J.D. Salinger, the reclusive author of The Catcher in the Rye, has died at 91, his agent said on Thursday, raising tantalizing questions over whether the legendary writer might have left behind a hoard of unpublished works.
Salinger died on Wednesday of natural causes at his home in New Hampshire, the Harold Ober Associates literary agency in New York said.
Born in 1919, Salinger earned a place as one of the giants of 20th century US fiction. His 1951 tale of teenage rebellion, The Catcher in the Rye, became a cultural icon, making him rich and famous, but overwhelmed by his sudden fame, he retreated to a hermit-like existence in Cornish, New Hampshire. He published his last work in the New Yorker magazine in 1965 and refused to give interviews for the last three decades of his life.
Fiercely guarding his privacy, he turned to the courts to stop publication of his letters and steadfastly refused offers to sell the movie rights to Catcher.
Just last July, a US judge suspended the publication of an unauthorized sequel to Catcher by Swedish author Fredrik Colting.
Salinger’s death has reignited speculation over whether he may have left behind some valuable works that could be published posthumously.
The author himself revealed in a 1980 interview with the Boston Sunday Globe that he was still producing — albeit not for an audience.
“I love to write and I assure you I write regularly, but I write for myself and I want to be left absolutely alone to do it,” he said.
Roger Lathbury, whose Orchises publishing house acquired, then lost, the rights in the 1990s to publish in hardback Salinger’s Hapworth 16, 1924 said the literary world is holding its breath.
“Nobody knows how much there is of it, nobody knows what it’s like, nobody knows,” Lathbury said. “I assume the works, the work that he produced after his last published story in 1965, I assume they’ve been preserved. They then became part of his literary estate, which will be administrated by whoever his will designates.”
The market for any posthumous Salinger writings would likely be highly lucrative.
Letters he wrote to his young lover, Joyce Maynard, with whom he started a year-long relationship in 1972, sold for more than US$150,000 at auction in 1999.
In Hollywood, there is particularly intense interest in making a film of Catcher, a novel that sold more than 60 million copies worldwide and entered American pop culture, being referenced in everything from movies to songs and other books.

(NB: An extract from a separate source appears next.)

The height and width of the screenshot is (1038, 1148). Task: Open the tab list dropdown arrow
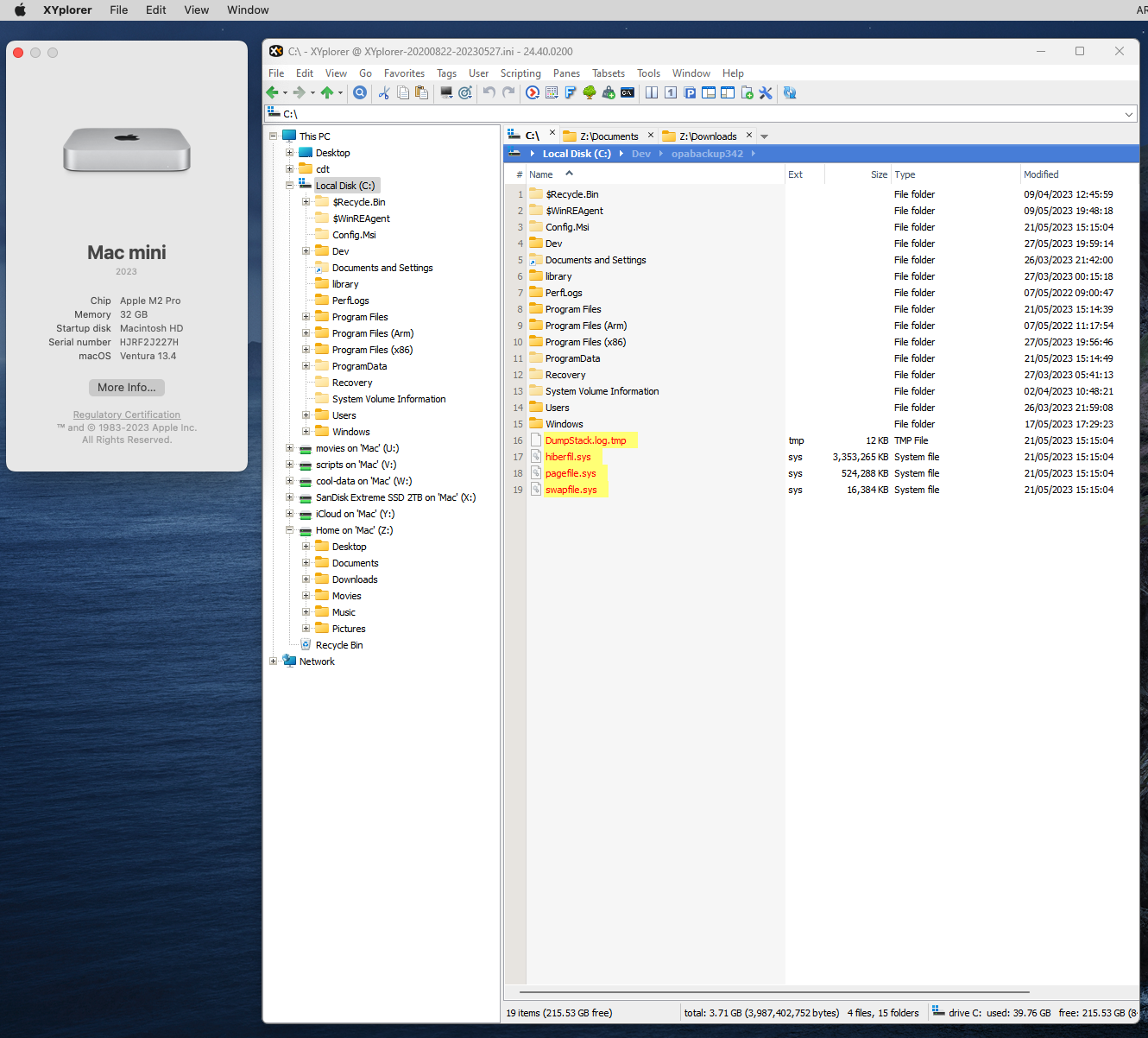tap(763, 136)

Reading the book “used to be an essential rite of passage, almost as important as getting your learner’s permit,” the New York Times wrote on Thursday. “The novel’s allure persists to this day.”
The New Yorker magazine, which published much of Salinger’s output, said “The Catcher in the Rye was the “purest extract” of the sense of disappointment for Americans who had grown up in the 1950s. The main character, Holden Caulfield, “is their sorrow king.”

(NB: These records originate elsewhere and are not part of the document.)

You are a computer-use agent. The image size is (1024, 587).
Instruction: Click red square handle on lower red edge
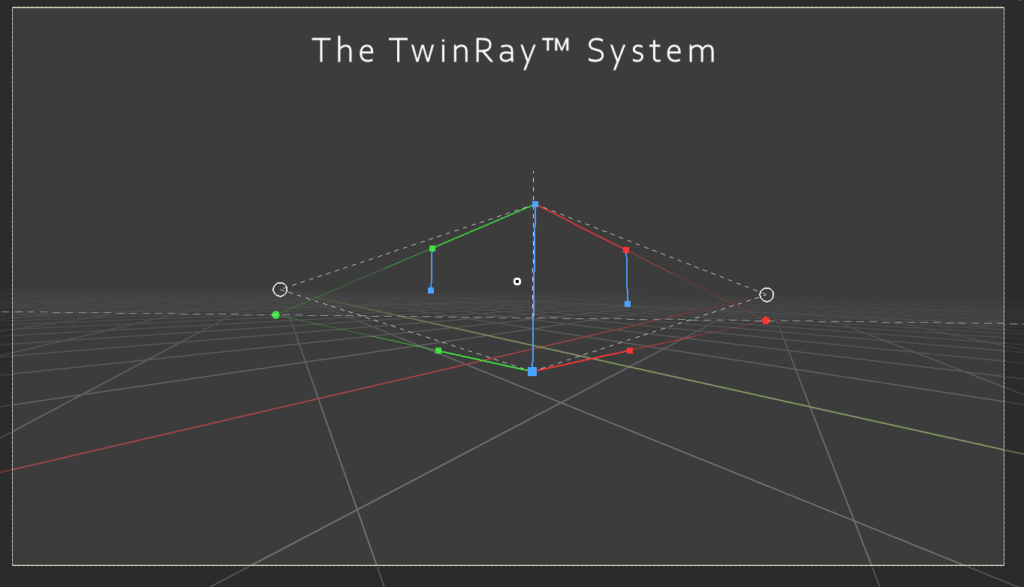[x=629, y=351]
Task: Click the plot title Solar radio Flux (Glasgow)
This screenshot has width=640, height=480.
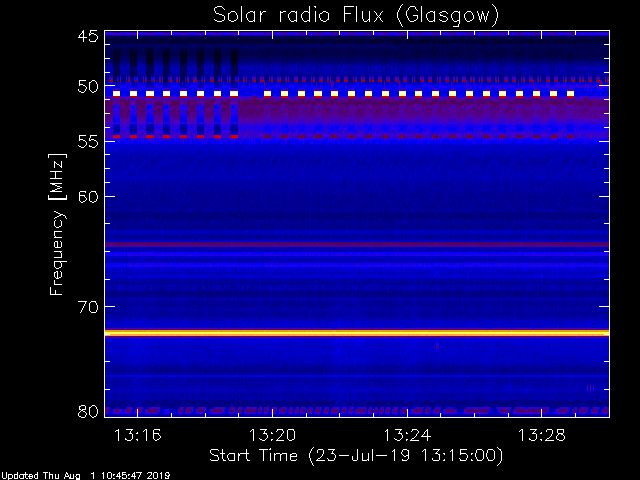Action: pos(356,16)
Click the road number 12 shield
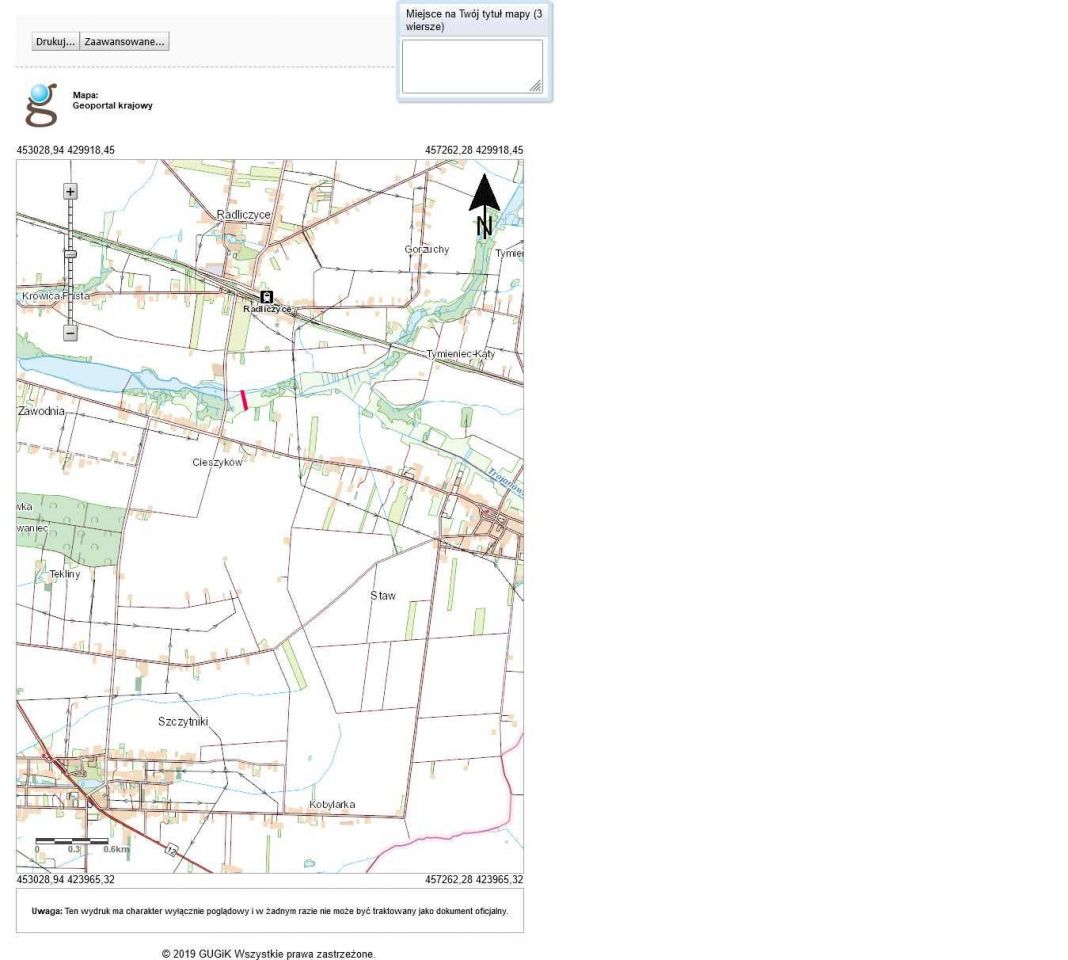 point(171,850)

Even John Lennon’s 1980 murderer, Mark Chapman, homed in on Catcher after his crime, saying it “holds many answers.”
Repeated attempts have been made to film the novel and portray Caulfield, reportedly including by the BBC and movie moguls Steven Spielberg and Harvey Weinstein, but each time they were rebuffed by Salinger.
His antipathy to film adaptations is said to have been triggered by Hollywood’s treatment of his short story Uncle Wiggly in Connecticut.
Jerome David Salinger was born on New Year’s Day 1919 in Manhattan, New York, the son of an Irish mother and Jewish father with Polish roots.
As a teenager he began writing stories. In 1940, his debut story The Young Ones about several aimless youths was published in Story magazine.
Then came America’s entry into World War II and the young Salinger was drafted in 1942. He took part in the D-Day landings and his wartime experiences are said to have marked him for life.
He married a German woman after the war, but the marriage fell apart after just a few months, and Salinger renewed his writing with a passion.
In 1948 he published the short story A Perfect Day for Bananafish in the New Yorker, bringing him acclaim and introducing the Glass family and its seven rambunctious children — Seymour Buddy, Boo Boo, Walt, Waker, Zooey and Franny — who were to populate several of his short stories.
It was The Catcher in the Rye published three years later, however, that sealed his reputation.
Sixteen-year-old Holden Caulfield’s adventures and musings as he makes his way home after being kicked out of school touched a raw nerve and have fascinated generations of disaffected youngsters.
The novel was also sharply criticized for its liberal use of swear words and open references to sex, and it was banned in some countries.